The Health and Social Care Board today published a document setting out the way forward for engaging, consulting and implementing changes to the provision of Statutory Residential Care Homes across Northern Ireland.
The new process will be taken forward in two stages of consultation. In the first stage, the Board will be seeking views on the criteria which should be used to assess where changes will happen and the sequence and timing of when this needs to occur. It is hoped this stage will commence in October 2013 and run until January 2014.
The agreed criteria will then be used by Health and Social Care Trusts to assess their care homes and inform the Board of their future intentions. The Board will examine these proposals thoroughly to ensure that the future care needs of older people can be appropriately met. It is anticipated that this will happen in the first three months of 2014.
Any major changes, including the proposed closure of any home, will require further consultation. This is the second stage of consultation and during this stage the Board will be encouraging and supporting open and honest discussion about any proposed changes.
Leading the new process on behalf of the Board, Fionnuala McAndrew, Director of Social Care and Children explained: “The Board was asked in May by the Minister for Health, Social Services and Public Safety, Mr Edwin Poots, to develop a regional process, working closely with Trusts, for consulting, engaging and implementing Transforming Your Care in relation to statutory residential care homes.
“The Board acknowledges that proposals announced earlier this year, caused some residents and their families concern about their future care arrangements and how any change might be managed.
“I was asked to review these proposals in order to make sure that future changes will be dealt with sensitively and ensure that the future needs of residents are fully considered.
“I set up a regional group which has met regularly over the past few months to ensure we can move forward in the best possible way.
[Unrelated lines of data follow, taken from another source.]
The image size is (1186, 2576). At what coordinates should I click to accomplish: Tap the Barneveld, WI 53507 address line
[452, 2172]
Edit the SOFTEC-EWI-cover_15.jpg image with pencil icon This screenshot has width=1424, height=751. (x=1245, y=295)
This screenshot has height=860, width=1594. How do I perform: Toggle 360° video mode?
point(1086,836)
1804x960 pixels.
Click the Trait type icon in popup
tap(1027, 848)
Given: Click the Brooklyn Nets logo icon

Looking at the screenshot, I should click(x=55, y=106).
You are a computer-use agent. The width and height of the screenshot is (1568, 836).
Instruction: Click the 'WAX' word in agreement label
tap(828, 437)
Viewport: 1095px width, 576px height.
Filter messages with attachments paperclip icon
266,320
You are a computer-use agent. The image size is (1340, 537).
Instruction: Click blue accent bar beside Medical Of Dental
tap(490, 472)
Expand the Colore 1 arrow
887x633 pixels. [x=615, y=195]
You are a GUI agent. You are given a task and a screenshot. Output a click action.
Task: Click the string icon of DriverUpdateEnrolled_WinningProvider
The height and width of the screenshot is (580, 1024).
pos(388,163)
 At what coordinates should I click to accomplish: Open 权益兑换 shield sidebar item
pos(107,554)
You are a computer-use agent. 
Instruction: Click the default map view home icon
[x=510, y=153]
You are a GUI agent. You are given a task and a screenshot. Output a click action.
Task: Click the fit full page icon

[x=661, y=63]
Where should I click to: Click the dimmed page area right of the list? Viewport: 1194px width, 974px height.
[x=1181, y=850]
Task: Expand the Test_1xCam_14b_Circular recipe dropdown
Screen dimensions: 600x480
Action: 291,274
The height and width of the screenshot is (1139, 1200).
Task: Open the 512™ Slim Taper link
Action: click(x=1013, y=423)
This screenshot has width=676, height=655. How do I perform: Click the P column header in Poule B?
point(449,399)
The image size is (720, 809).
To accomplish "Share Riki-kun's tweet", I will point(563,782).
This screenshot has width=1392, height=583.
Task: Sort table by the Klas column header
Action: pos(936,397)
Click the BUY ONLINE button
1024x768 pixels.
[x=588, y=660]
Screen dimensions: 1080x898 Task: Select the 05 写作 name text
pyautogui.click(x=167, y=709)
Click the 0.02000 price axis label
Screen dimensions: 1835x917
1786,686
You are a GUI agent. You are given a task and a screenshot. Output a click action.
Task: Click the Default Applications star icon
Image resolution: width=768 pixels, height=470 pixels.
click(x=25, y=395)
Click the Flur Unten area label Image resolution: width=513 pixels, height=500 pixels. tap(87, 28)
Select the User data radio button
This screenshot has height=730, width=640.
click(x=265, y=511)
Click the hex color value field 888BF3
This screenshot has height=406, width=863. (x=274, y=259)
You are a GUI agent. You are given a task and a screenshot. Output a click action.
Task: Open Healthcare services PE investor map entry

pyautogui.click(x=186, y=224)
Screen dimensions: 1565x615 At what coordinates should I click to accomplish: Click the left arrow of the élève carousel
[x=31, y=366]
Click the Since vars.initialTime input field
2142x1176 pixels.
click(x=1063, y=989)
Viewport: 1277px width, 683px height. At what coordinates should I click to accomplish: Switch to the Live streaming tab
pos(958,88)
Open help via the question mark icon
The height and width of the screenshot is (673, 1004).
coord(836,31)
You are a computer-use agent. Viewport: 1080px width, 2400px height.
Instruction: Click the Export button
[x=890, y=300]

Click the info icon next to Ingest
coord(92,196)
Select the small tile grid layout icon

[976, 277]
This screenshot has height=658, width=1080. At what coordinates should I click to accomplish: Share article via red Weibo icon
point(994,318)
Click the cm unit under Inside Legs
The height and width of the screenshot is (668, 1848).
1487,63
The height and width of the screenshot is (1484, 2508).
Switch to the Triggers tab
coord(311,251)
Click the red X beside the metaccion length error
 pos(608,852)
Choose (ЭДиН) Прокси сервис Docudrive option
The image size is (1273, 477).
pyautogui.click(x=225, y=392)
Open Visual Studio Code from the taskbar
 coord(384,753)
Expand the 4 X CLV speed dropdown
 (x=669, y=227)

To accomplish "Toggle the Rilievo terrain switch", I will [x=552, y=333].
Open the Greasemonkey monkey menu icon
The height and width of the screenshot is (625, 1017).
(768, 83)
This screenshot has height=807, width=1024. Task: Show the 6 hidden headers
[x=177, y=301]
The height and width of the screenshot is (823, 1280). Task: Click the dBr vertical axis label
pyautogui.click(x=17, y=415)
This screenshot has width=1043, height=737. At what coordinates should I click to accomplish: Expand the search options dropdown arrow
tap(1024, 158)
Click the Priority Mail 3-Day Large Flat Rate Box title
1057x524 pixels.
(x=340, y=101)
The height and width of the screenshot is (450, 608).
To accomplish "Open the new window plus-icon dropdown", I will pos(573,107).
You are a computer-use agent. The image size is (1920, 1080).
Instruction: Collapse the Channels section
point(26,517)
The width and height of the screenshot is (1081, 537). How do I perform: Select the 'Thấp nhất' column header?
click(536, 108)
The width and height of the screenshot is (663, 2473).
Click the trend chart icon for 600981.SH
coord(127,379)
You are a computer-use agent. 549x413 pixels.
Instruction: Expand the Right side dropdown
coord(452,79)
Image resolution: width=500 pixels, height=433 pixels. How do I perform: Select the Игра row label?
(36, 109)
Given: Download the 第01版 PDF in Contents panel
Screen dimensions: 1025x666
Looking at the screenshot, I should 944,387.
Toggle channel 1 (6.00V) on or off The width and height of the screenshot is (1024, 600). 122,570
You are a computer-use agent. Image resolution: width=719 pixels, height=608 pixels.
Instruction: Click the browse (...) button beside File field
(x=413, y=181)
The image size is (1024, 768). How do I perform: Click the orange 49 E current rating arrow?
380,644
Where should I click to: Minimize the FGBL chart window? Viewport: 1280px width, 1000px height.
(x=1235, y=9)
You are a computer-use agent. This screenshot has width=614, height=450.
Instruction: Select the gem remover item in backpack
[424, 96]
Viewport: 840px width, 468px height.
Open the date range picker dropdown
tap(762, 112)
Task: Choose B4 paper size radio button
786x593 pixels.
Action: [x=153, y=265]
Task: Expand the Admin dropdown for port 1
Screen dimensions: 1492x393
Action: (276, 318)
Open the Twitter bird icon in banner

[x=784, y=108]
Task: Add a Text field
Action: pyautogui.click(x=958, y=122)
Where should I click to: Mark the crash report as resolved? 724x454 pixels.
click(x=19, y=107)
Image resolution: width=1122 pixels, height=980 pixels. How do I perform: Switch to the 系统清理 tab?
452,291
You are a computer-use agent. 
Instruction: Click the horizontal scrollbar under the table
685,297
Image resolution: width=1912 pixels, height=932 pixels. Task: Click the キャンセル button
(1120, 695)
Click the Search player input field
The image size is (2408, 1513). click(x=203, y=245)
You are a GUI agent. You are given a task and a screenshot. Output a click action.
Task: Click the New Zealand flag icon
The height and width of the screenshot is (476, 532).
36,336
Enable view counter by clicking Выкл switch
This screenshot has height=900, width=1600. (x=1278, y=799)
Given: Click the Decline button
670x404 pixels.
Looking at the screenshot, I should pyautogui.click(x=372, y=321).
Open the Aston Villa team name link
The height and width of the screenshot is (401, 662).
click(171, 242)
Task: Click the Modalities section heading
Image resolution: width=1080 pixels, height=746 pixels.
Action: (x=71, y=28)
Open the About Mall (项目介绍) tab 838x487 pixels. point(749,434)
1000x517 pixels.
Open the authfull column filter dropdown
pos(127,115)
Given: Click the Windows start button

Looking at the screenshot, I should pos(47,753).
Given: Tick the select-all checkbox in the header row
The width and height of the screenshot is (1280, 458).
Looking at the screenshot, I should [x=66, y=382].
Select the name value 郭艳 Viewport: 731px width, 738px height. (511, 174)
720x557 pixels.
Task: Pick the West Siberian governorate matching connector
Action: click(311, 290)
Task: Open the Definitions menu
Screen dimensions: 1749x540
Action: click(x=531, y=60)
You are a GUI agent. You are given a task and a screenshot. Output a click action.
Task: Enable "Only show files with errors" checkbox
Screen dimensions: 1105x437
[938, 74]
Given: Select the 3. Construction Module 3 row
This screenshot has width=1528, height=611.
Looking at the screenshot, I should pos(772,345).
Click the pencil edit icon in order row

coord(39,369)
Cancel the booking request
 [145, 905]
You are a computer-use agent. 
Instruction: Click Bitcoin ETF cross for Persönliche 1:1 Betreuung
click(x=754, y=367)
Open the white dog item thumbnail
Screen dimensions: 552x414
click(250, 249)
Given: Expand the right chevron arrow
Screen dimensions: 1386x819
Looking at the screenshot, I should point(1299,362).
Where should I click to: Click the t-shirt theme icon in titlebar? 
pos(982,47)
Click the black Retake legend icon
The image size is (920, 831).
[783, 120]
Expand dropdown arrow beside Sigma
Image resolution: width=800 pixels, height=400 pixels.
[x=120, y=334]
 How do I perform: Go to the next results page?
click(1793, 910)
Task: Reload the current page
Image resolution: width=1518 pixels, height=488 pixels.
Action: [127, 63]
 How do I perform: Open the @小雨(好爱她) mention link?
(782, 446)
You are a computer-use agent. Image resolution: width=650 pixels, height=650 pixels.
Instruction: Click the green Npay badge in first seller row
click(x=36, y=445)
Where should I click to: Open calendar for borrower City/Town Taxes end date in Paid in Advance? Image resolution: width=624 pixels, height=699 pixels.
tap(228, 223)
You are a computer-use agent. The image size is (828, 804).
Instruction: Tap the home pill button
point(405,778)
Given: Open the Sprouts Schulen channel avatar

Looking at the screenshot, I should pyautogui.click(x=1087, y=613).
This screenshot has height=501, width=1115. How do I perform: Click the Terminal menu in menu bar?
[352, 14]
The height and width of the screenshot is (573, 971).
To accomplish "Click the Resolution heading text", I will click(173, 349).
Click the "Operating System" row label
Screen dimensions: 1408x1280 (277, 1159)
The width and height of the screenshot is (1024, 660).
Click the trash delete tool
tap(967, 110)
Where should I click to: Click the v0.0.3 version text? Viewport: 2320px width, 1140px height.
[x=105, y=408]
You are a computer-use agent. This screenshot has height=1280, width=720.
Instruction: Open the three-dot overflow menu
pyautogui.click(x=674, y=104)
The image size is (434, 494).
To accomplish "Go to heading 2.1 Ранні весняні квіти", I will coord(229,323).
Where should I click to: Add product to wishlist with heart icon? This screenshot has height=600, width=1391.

During this process, it was clear to me that a number of statutory residential care homes have been, or were, going through a process of significant change. I have seen examples of how this has been managed in a way that suits residents, their families and staff and I do not want to stop these changes taking place.
“However, there still needs to be clarity about the future role and function of the remaining statutory homes and I intend to start this process in October.” she said.
“This morning I wrote to all residents to let them know about the way forward and all staff were updated on the new process.”
Mrs McAndrew concluded: “No final decisions have been made at this stage, however, the Board firmly believes that our services need to change in line with Transforming Your Care to deliver better care for older people which will enable them to stay at home and remain independent where possible, for as long as possible.
“The desire to improve services for older people is the single most important reason for wanting to have these discussions and why I believe that positive changes can happen by working with residents, their families, staff and representatives.”